▸ SOURCE TEXT
══════
Tabular Data Generation
The SynthAIr project developed specialized synthetic data generators to address critical challenges in Air Traffic Management: data scarcity, privacy constraints, and commercial sensitivity. Our tabular data pipeline processes mixed-type operational data including flight schedules, delays, and turnaround times using five complementary approaches, each optimized for different data characteristics and use cases. To learn more, see our research publications: Pre-Tactical Flight-Delay and Turnaround Forecasting with Synthetic Aviation Data and Synthetic Flight Data Generation Using Generative Models. Open-source implementations are available in our tabular generators repositories. Public deliverables are available on Zenodo.
══════
▸ DATA SECTION
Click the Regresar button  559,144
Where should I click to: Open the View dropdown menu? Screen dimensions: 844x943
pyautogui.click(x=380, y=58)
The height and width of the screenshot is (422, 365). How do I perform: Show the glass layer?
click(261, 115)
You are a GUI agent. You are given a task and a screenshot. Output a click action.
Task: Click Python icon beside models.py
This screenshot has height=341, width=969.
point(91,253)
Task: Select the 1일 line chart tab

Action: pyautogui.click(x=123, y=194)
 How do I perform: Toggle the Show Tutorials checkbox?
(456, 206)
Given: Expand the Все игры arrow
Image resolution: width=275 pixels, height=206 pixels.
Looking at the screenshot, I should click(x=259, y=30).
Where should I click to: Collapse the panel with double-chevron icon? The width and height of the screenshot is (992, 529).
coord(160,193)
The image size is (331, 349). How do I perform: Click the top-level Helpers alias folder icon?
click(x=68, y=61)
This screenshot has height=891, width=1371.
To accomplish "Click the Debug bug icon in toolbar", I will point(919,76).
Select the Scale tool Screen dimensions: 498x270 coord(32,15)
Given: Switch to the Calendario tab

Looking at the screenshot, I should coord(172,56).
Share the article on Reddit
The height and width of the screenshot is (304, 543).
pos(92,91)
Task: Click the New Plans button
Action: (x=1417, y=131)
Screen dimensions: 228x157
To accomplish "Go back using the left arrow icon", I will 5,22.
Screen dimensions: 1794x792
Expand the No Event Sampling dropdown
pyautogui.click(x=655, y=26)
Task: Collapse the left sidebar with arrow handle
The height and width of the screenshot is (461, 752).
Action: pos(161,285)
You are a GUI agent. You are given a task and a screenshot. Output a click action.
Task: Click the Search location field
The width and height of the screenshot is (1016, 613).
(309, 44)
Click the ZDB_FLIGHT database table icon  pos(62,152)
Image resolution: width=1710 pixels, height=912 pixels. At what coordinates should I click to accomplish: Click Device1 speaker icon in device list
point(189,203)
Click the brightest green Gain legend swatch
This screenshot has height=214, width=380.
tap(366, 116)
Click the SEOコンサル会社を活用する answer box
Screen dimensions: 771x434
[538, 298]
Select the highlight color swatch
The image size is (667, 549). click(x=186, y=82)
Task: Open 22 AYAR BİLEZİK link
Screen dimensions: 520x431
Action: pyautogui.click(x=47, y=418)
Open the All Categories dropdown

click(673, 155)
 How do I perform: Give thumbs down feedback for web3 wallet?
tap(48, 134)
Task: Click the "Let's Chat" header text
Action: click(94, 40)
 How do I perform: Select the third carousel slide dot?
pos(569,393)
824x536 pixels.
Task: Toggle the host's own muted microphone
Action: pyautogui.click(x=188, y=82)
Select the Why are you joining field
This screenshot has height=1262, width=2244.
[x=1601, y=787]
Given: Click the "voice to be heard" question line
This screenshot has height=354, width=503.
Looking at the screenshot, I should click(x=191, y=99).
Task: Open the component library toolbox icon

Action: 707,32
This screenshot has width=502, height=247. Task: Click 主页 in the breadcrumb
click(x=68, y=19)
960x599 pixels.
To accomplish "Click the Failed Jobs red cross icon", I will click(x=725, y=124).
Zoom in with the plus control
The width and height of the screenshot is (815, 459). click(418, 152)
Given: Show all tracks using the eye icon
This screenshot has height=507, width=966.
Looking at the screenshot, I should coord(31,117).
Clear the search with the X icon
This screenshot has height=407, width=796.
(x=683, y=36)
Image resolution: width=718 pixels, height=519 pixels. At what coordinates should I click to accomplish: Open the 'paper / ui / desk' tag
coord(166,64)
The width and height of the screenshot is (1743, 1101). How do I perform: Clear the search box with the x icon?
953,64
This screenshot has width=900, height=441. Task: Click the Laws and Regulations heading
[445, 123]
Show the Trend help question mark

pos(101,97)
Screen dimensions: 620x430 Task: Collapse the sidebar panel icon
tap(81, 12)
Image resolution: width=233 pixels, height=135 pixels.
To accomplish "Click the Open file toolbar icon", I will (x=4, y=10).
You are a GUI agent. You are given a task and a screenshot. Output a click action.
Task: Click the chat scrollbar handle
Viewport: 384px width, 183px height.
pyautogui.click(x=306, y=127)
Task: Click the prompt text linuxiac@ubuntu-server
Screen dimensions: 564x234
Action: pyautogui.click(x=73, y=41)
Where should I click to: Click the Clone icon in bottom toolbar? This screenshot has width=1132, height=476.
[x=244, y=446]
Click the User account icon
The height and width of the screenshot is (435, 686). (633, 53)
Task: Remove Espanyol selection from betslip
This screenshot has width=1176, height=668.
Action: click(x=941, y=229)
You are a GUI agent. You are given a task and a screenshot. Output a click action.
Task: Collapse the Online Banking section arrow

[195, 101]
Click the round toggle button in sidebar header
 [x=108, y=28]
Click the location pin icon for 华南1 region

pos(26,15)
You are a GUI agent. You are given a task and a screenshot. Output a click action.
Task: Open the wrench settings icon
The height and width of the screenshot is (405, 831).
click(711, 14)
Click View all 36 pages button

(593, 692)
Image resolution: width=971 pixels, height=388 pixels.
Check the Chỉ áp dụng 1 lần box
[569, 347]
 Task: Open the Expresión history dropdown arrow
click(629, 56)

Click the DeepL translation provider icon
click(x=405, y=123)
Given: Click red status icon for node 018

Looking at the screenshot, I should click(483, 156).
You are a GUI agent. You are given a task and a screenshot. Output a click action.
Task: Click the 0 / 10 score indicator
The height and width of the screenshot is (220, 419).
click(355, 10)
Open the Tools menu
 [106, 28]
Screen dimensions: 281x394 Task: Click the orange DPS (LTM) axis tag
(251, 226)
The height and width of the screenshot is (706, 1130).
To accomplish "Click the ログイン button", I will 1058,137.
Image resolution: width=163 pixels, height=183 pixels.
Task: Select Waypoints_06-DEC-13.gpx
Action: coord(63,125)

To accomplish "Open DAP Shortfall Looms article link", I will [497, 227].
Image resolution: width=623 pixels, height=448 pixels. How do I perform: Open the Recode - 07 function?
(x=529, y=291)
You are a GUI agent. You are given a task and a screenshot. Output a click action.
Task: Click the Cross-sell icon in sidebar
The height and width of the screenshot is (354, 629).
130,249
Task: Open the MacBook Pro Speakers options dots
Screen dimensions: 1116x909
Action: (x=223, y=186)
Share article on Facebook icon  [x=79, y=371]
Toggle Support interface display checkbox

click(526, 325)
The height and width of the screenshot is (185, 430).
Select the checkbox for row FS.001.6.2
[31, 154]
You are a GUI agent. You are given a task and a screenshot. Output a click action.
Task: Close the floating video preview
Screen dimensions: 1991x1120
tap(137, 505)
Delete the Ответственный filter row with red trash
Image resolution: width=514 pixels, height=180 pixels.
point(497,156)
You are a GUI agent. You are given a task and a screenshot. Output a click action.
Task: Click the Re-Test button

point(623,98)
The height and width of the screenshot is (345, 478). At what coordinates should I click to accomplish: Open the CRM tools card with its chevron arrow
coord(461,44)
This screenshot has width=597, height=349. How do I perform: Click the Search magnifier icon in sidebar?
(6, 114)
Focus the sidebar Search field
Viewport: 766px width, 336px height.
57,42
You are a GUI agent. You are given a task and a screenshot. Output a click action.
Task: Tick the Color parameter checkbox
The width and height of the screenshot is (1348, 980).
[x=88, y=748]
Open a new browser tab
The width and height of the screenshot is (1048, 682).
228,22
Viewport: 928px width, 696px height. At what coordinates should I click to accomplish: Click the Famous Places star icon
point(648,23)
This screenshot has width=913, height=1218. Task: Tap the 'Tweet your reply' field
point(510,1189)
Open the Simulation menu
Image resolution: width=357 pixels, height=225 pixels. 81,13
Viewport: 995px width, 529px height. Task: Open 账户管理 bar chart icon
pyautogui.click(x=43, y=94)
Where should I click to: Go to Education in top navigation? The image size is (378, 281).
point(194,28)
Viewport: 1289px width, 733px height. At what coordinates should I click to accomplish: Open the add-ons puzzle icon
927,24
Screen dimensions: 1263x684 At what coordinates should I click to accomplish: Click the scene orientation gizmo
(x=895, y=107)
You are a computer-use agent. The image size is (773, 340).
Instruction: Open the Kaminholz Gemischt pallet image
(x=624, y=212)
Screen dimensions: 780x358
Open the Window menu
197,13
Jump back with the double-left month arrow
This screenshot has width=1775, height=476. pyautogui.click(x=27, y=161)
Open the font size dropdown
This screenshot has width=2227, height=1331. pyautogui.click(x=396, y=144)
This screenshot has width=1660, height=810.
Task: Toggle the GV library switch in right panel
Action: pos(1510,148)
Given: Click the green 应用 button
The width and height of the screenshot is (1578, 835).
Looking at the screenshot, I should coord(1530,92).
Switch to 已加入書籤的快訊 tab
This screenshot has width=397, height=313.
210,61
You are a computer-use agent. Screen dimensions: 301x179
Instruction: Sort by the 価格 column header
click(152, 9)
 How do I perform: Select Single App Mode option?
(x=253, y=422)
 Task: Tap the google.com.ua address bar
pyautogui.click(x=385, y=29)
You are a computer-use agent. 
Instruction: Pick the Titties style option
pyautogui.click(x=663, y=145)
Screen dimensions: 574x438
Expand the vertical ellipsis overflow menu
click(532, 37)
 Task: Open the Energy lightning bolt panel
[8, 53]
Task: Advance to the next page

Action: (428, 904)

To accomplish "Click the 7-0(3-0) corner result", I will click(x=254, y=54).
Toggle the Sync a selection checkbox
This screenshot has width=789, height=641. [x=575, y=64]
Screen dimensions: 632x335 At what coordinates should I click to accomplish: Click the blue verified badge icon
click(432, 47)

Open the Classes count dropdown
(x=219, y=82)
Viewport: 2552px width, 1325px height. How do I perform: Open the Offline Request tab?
══════
▸ TO BE DONE
- a) Answer these from the tabular data generation page:
(i) Which three challenges in Air Traffic Management were the synthetic data generators built to address?
(ii) How many approaches does the tabular data pipeline use?
(iii) Where are the public deliverables available?
- b) Repeat word for word the stretch of the tabular data generation page from "Tabular Data Generation" through "available on Zenodo.".
- c) Go on with the tabular data generation page from the point where it stops.
The rows come from a different source than the tabular data generation page.

▸ RESULTS OF THE EXERCISE
- a)
(i) Data scarcity, privacy constraints, and commercial sensitivity.
(ii) Five.
(iii) On Zenodo.

- b)
Tabular Data Generation
The SynthAIr project developed specialized synthetic data generators to address critical challenges in Air Traffic Management: data scarcity, privacy constraints, and commercial sensitivity. Our tabular data pipeline processes mixed-type operational data including flight schedules, delays, and turnaround times using five complementary approaches, each optimized for different data characteristics and use cases. To learn more, see our research publications: Pre-Tactical Flight-Delay and Turnaround Forecasting with Synthetic Aviation Data and Synthetic Flight Data Generation Using Generative Models. Open-source implementations are available in our tabular generators repositories. Public deliverables are available on Zenodo.

- c)
Overview
Tabular synthetic data generation in aviation requires handling complex mixed-type datasets with categorical features (airlines, airports, aircraft types), continuous variables (delays, durations), and temporal information (schedules, timestamps). Our approach addresses three fundamental challenges:
- Data Scarcity: Limited access to comprehensive flight operations data
- Privacy Protection: Commercial sensitivity of operational records
- Operational Diversity: Wide range of flight scenarios and conditions
We evaluate generators using the Train on Synthetic, Test on Real (TSTR) methodology across three critical prediction tasks: departure delays, arrival delays, and aircraft turnaround times.
Figure 1: Tabular Data Generation Pipeline. From EU flight operations data (OAG), our AI models generate synthetic flight records validated across three dimensions: privacy protection (Distance to Closest Record), statistical fidelity (correlation preservation, distribution similarity), and utility (performance in downstream prediction tasks).
Model Architectures
REaLTabFormer (Transformer-based)
REaLTabFormer leverages transformer architectures to generate synthetic tabular data by treating each flight record as a sequence of tokens. This autoregressive approach captures complex dependencies between features through sequential generation.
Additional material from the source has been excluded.